Problem to solve: Within the records below, repeat each line exactly but keep every picture out of the copy.

↓↓↓

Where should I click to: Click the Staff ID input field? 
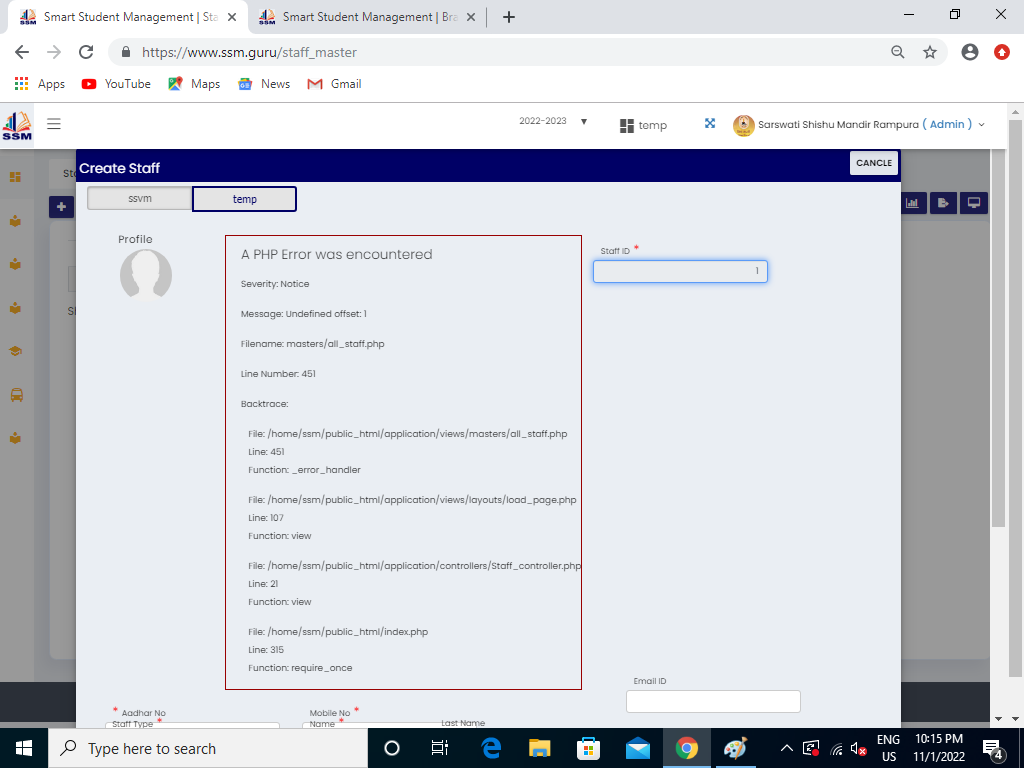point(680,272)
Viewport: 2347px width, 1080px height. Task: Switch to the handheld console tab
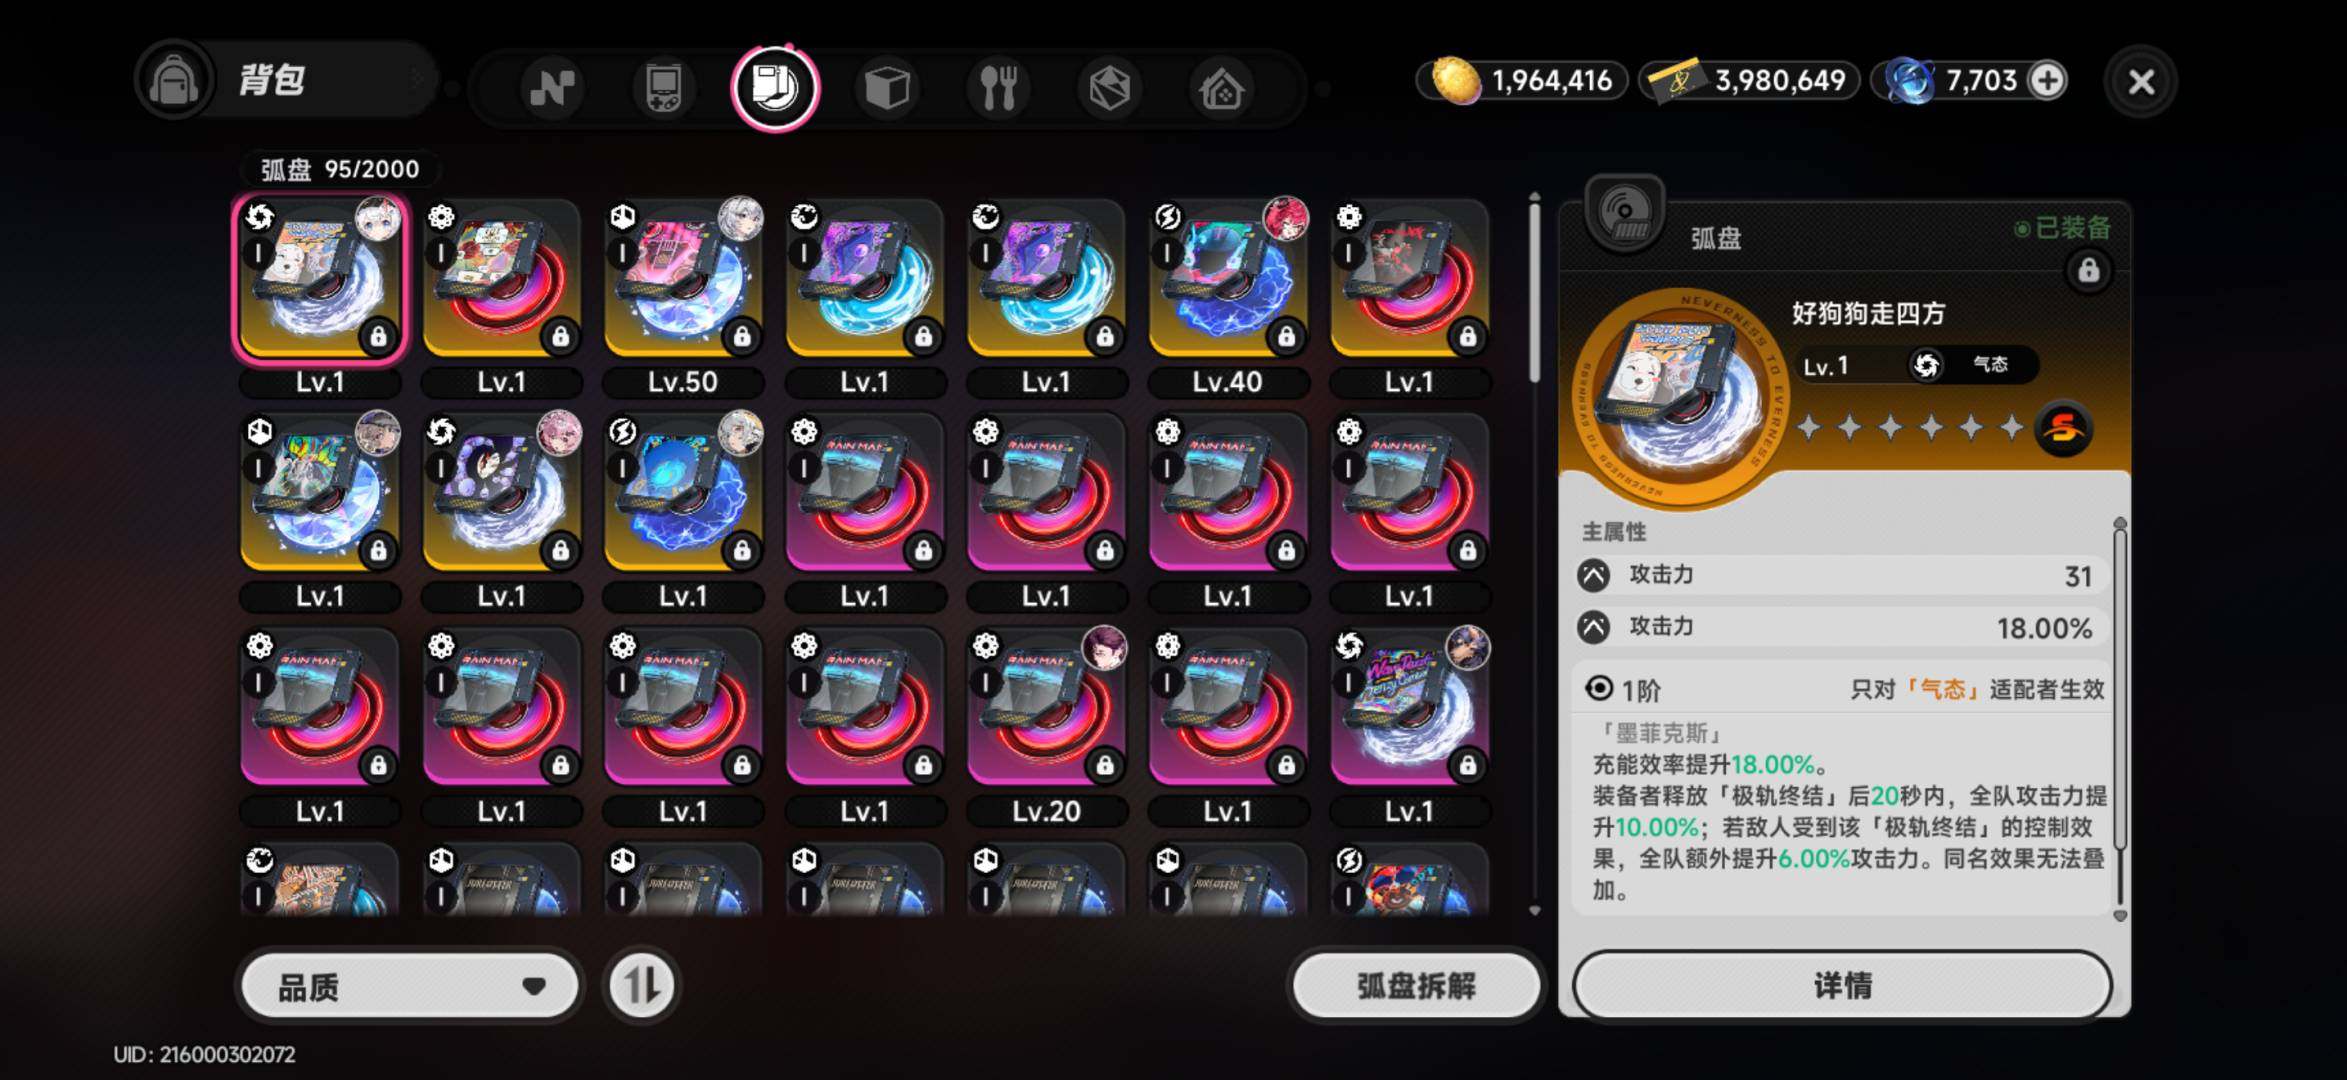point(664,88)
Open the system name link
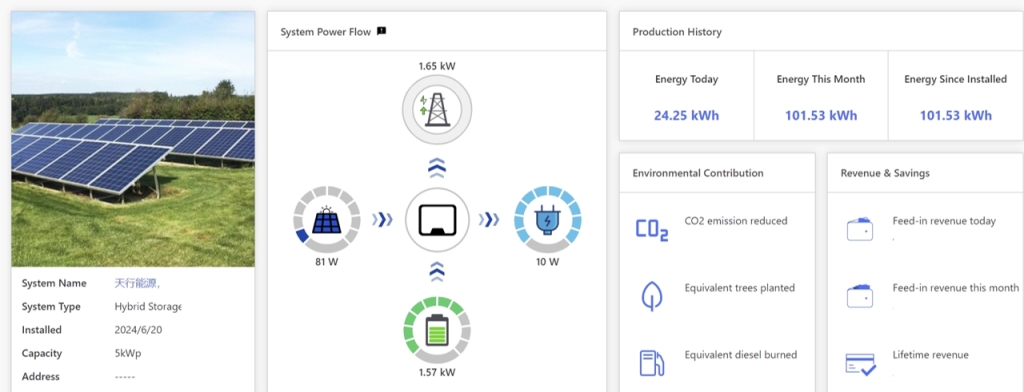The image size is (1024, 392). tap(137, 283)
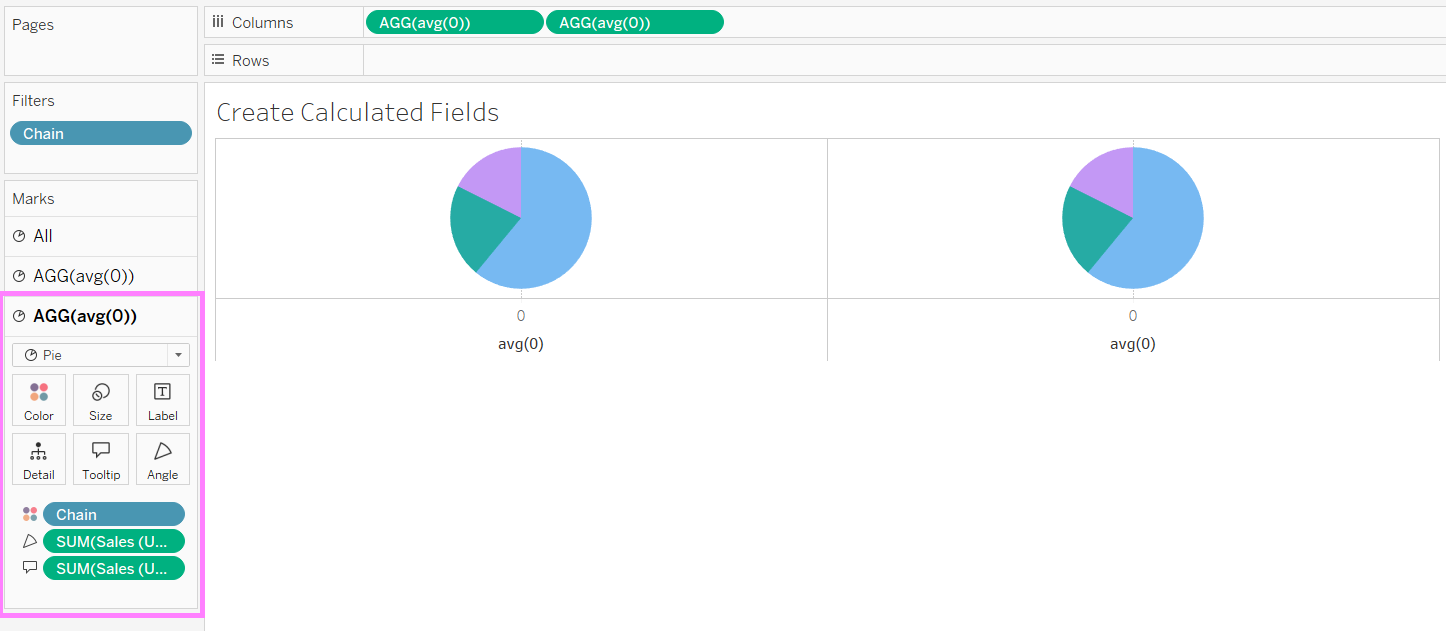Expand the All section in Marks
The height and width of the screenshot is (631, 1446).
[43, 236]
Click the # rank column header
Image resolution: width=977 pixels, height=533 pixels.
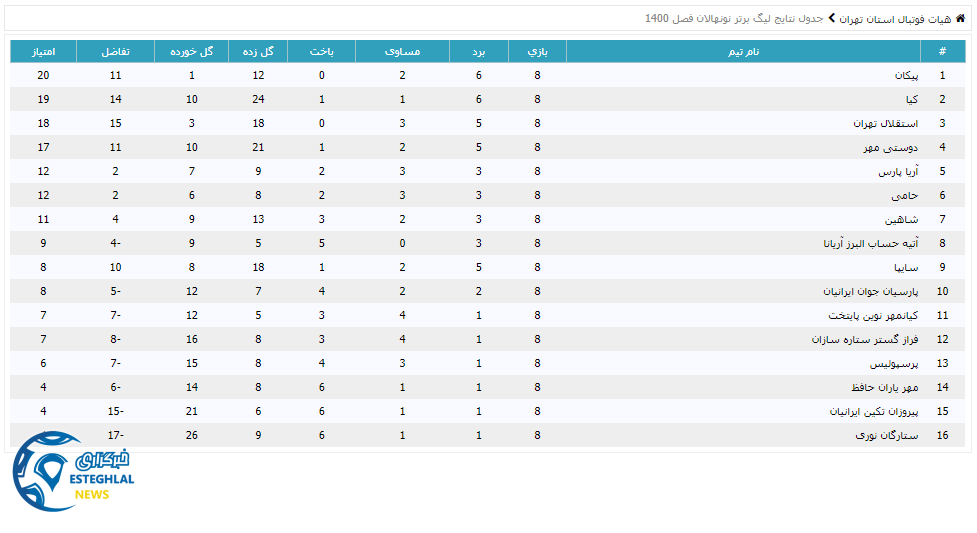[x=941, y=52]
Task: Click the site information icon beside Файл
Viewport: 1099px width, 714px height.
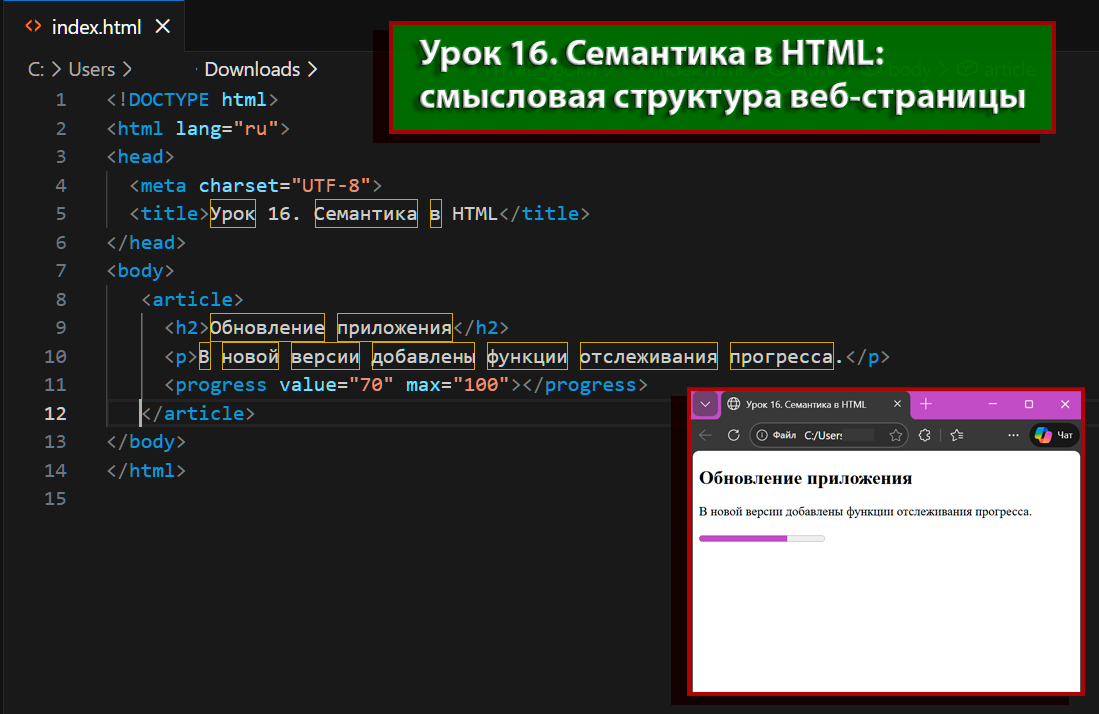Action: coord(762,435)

↑↑↑

Answer to this exercise:
Where should I click to: Click the Staff ID input field? 
point(680,272)
Viewport: 2347px width, 1080px height. Task: Switch to the handheld console tab
point(664,88)
Open the system name link
The image size is (1024, 392). tap(137, 283)
Expand the All section in Marks
The height and width of the screenshot is (631, 1446).
[43, 236]
Click the # rank column header
Image resolution: width=977 pixels, height=533 pixels.
[x=941, y=52]
Task: Click the site information icon beside Файл
Viewport: 1099px width, 714px height.
Action: coord(762,435)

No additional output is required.